#### [Task item]
Check every line below for the word "agent" and copy the ones that have it.

*-*-*

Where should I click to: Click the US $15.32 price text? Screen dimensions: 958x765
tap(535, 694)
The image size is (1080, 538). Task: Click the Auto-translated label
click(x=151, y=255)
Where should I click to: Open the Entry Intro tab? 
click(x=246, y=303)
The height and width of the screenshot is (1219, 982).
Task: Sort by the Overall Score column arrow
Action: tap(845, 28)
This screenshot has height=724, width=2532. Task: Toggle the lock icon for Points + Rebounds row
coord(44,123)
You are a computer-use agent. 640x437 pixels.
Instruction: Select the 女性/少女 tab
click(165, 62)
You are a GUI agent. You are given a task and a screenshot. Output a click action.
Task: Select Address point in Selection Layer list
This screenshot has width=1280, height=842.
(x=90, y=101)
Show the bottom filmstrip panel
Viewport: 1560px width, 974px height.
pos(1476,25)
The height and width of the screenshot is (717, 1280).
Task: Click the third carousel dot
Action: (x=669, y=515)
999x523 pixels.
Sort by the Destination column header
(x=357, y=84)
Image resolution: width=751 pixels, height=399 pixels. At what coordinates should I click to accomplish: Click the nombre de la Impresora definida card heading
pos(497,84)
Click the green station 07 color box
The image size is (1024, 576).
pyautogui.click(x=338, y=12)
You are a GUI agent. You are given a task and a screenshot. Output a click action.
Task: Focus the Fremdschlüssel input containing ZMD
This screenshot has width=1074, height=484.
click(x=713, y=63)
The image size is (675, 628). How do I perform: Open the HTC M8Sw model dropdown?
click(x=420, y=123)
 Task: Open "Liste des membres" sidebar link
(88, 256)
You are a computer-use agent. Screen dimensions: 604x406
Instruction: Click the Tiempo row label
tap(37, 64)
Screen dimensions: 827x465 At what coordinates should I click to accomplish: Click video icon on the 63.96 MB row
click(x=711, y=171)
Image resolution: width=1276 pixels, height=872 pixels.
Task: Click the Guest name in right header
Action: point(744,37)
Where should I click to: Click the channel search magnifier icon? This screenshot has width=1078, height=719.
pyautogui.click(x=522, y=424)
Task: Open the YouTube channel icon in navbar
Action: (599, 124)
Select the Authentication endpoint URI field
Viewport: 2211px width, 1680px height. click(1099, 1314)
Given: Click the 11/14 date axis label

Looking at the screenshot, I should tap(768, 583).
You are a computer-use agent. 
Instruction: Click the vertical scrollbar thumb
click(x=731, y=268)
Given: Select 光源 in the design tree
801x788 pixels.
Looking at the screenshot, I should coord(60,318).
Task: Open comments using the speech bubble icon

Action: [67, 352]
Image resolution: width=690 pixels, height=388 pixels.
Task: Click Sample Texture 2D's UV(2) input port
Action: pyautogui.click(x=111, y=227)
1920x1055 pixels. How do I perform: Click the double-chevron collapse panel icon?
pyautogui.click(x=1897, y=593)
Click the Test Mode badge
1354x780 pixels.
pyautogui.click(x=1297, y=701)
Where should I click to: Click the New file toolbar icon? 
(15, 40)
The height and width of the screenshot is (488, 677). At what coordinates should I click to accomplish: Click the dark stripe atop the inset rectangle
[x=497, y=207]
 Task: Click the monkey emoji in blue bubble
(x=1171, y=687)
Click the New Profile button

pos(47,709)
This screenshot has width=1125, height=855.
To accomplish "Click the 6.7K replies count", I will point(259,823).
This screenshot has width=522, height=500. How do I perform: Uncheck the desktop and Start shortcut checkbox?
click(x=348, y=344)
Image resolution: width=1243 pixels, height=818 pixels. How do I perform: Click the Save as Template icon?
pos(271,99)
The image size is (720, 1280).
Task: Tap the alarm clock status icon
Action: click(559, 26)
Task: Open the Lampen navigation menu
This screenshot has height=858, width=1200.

*-*-*

#### [Result]
You are a computer-use agent. 640x437 pixels.
You are a GUI agent. You are given a task and a screenshot. Output a click action.
You are a GUI agent. You are given a task and a screenshot. Output a click action.
You are a computer-use agent. Screen dimensions: 604x406
You are a computer-use agent. 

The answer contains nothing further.